Amazon’s most recent failures with their EC2 server farm highlight the importance for corporate America to have a solid disaster recovery plan in place that can withstand natural disasters and other emergencies, cloud or no cloud. A national network restoral plan is currently in place for specialized services to ensure critical operations are restored like ambulance, police, telecommunications companies, critical financial services, etc. But tech giants like Amazon do not qualify for priority restoration and continue to struggle in developing a solid redundant backbone to ensure 99.9999% uptime when force majeure happens.
As we know millions of customers worldwide were left without their Instagram, Netflix, Pinterest, and Twitter this weekend all trying to understand how this could happen to a company the size of Amazon. After spending over 15 years on the carrier side of telecommunications and negotiating vendor contracts within the telecom industry as well as other industries, here are a few insights on how major networking actually works.
First of all, force majeure is written into all carrier contracts voiding all uptime SLAs (service level agreements) in the event of storms, floods, earthquakes, etc. Since 9/11, carriers also include a clause voiding the uptime guarantee in the event of a terrorist attack. Most server farms, and other vendors that offer a myriad of hosted solutions, also include these clauses in their contracts.
Secondly, redundancy is generally built into the business plan and typically includes anticipated time frames for service restoration, partial to complete. Some companies guarantee a 72-hour turn around for partial restoration while others have a more extended time frame. During this time frame the vendors are re-routing traffic to their backup location(s) while assessing damage at the primary location, if possible. Chances are companies that do not qualify for priority restoration will develop their plans around the emergency services to maximize service restoration time frames.
Next, companies have the data saved in back-up locations and they also work with their customers to test all cut-overs and roll-backs to ensure things go smoothly and minimize data loss in the event of an emergency.
Once the impact hits the hosted solutions, providers start turning up additional temporary circuits and re-routing traffic to the back-up locations. If you start seeing service restoration within 72 hours, the website you’re trying to access has purchased the maximized uptime guarantee and partial restoration is proceeding.
Now, why isn’t Instagram on Facebook’s network? Simple. Depending on how the buy-out agreement is structured, Instagram may remain contractually bound to Amazon’s service.

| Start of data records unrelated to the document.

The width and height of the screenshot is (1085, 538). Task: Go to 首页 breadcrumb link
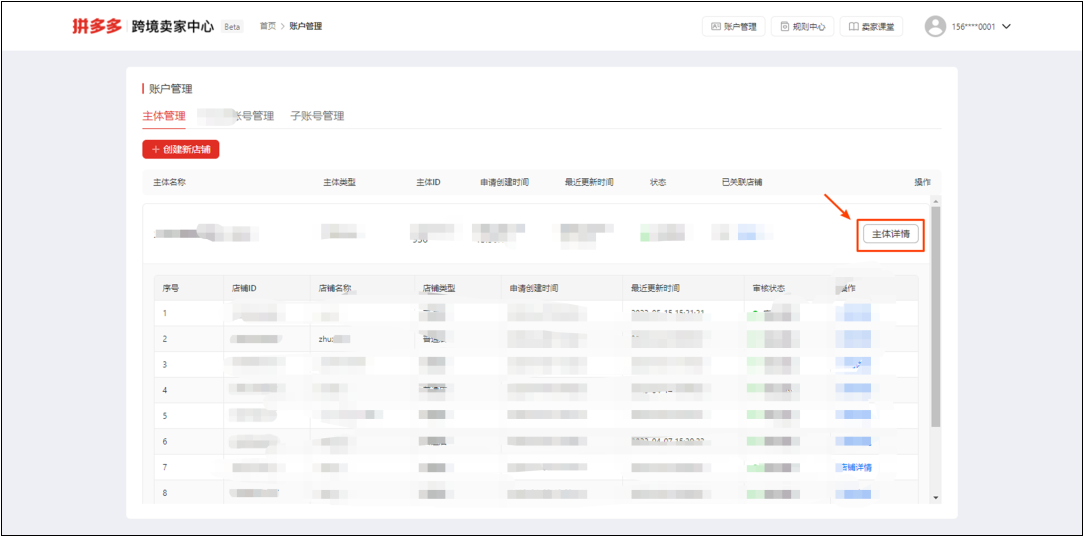click(x=267, y=26)
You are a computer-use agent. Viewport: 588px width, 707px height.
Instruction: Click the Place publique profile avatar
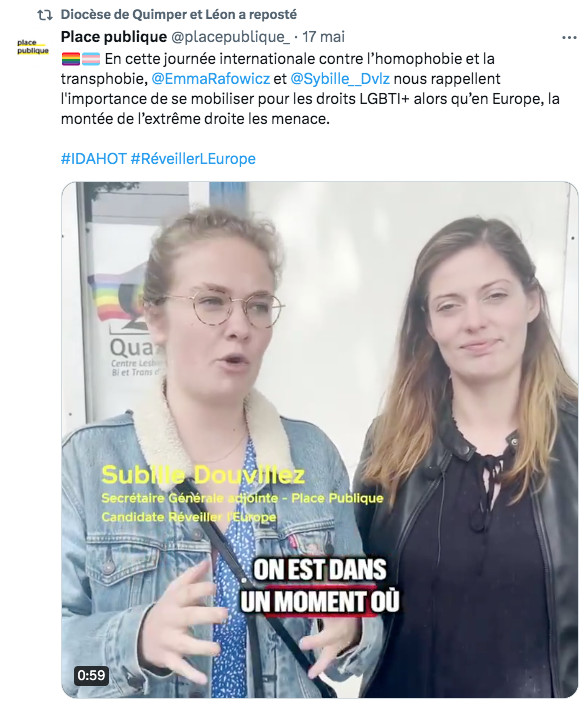32,47
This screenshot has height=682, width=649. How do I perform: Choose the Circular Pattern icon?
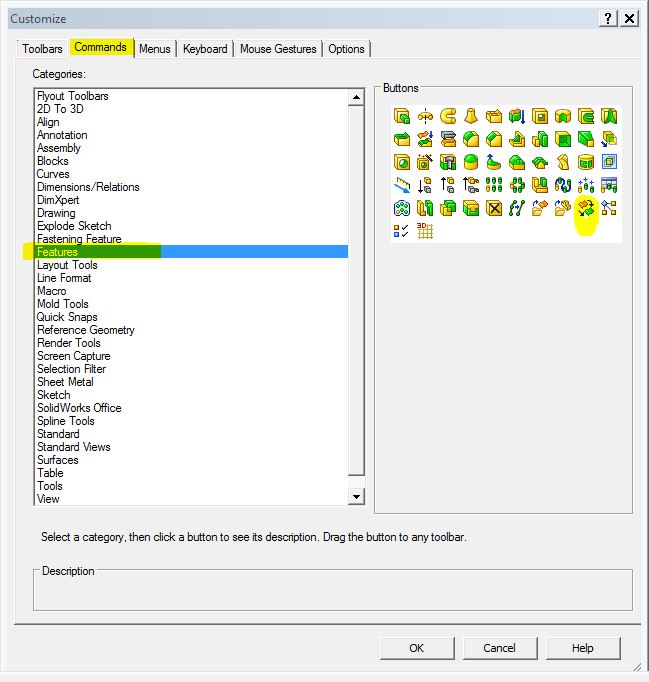tap(516, 185)
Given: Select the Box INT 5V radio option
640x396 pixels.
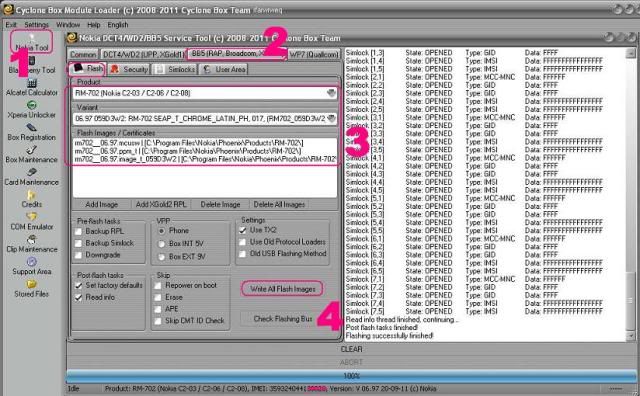Looking at the screenshot, I should pos(162,244).
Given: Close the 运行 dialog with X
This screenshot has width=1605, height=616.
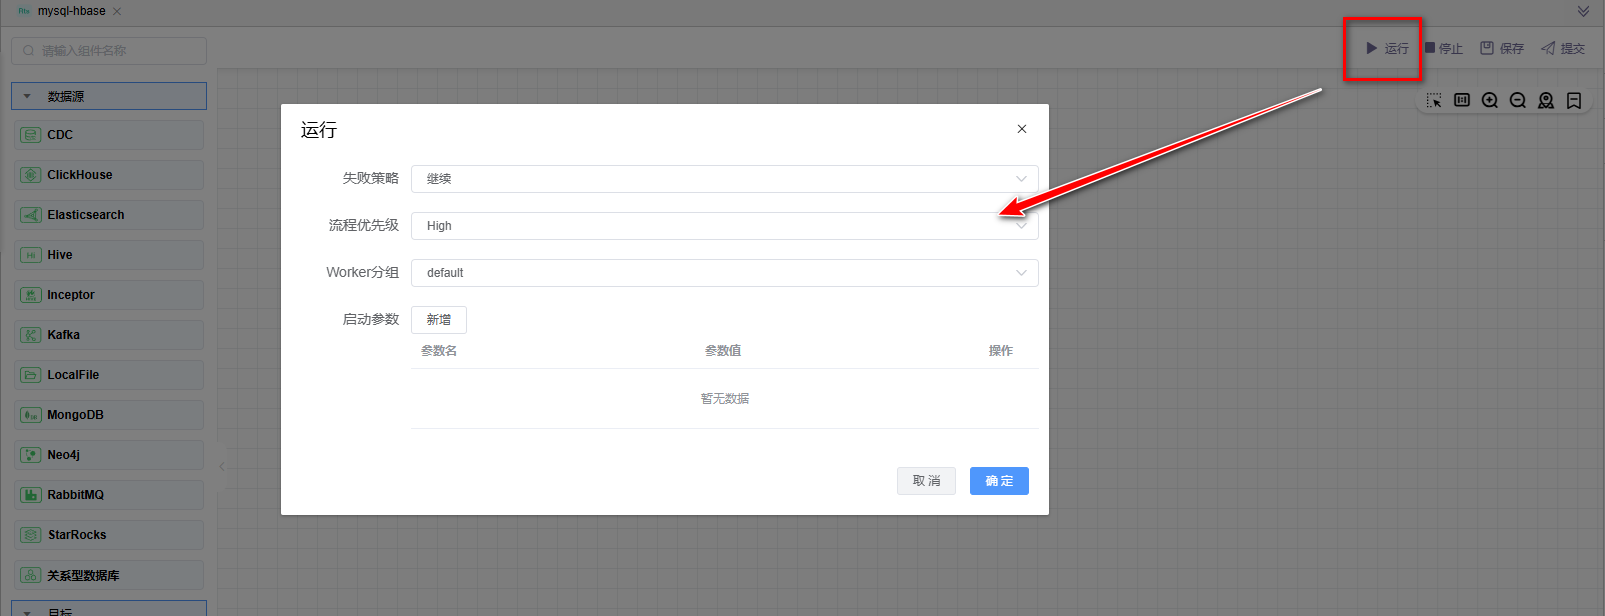Looking at the screenshot, I should coord(1021,129).
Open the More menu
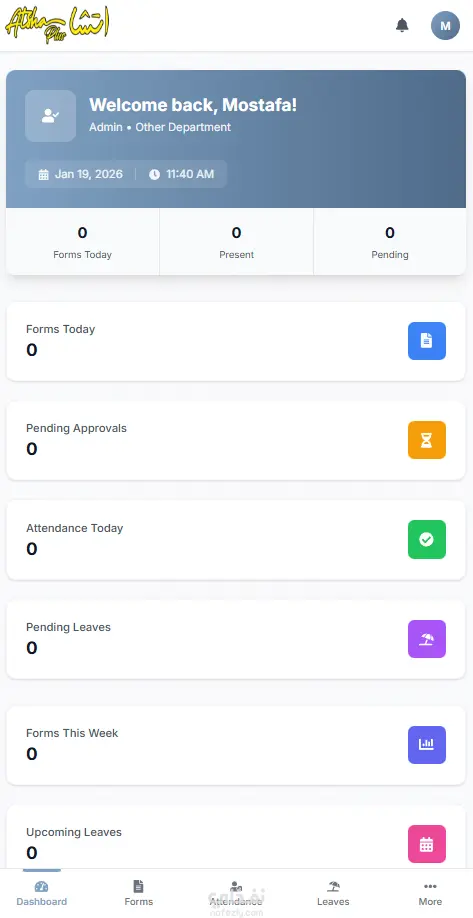The image size is (473, 918). (430, 893)
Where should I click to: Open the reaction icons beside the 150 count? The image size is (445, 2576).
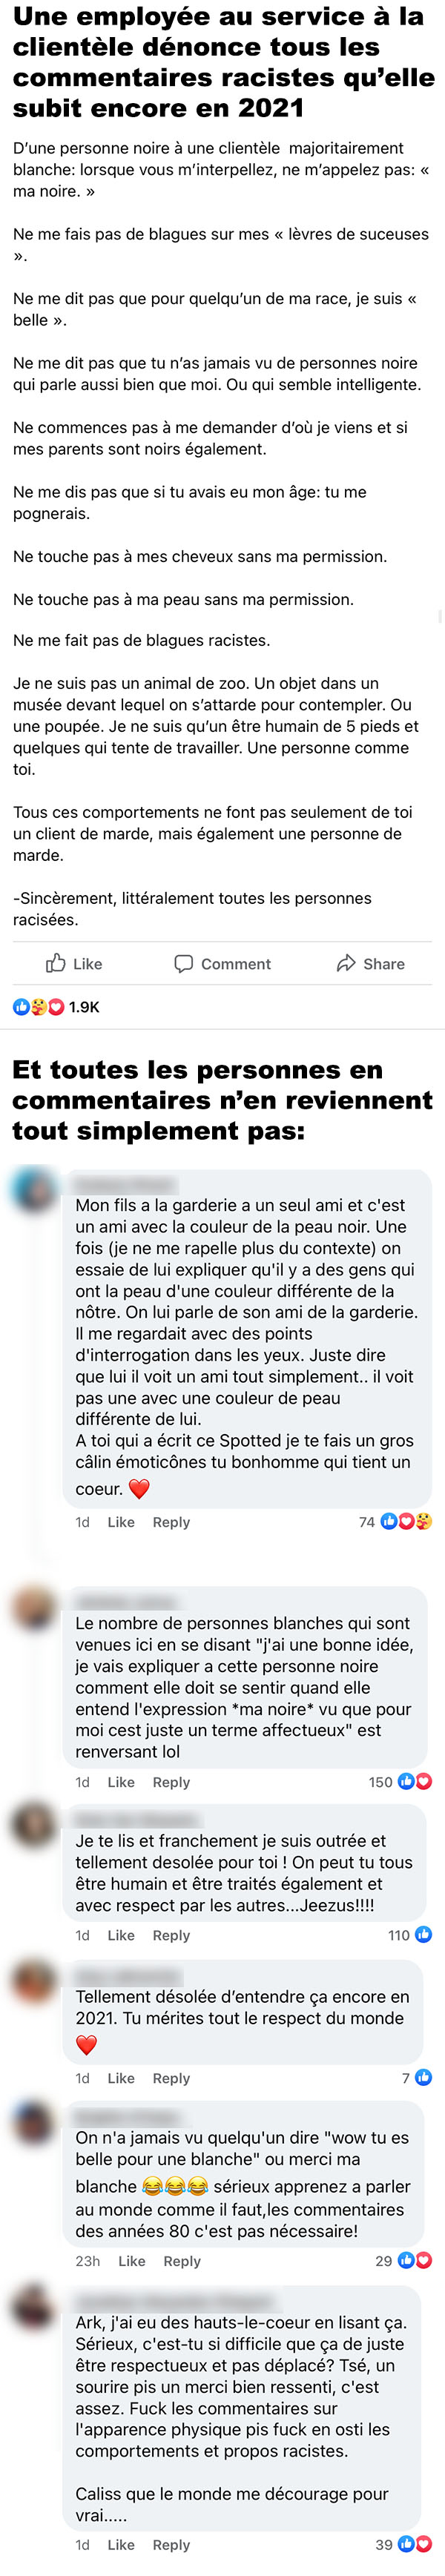(x=415, y=1781)
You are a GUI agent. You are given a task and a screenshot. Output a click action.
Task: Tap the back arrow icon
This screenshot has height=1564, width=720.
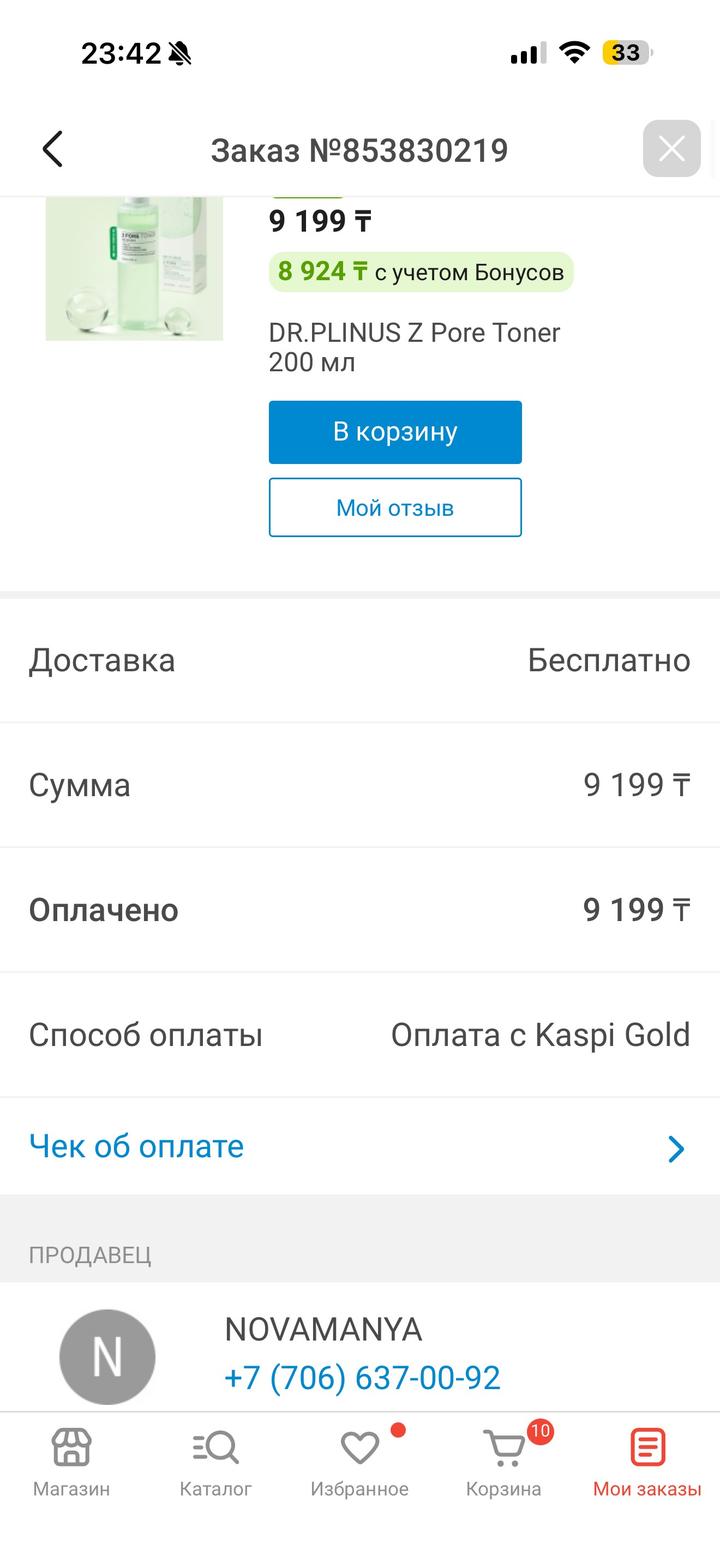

If Facebook is not obligated to Instagram’s contract, Facebook is performing due diligence on their own capacity and redundancy abilities to ensure they have the bandwidth (technical, hardware, etc.) to meet Instagram’s demand. Their next steps include hardware purchases, resource sizing, and business analysis on how to move the data. They are also looking at numerous test plans from network stress to turn-up. Considering the size of Amazon, Instagram, and Facebook this would be considered a nine-month project even though a well-developed scope and dedicated resources can cut this time frame down by at least three months.
All in all, if you’re a Tweep, Pinner, Flixer, Gramite, or whatever you go by and you can connect to your favorite sites via pc, iPad, or mobile ap (which has probably been updated) the site obviously falls into the 72 hour restoration. Anticipate lag times, periodic perceived outages, etc. and know that Amazon has a plan and is diligently fixing the problem.
As for the capacity issues Amazon seems to encounter quite frequently – well, they need to kick some overpriced engineers in the rear for their failure to anticipate demand and plan accordingly.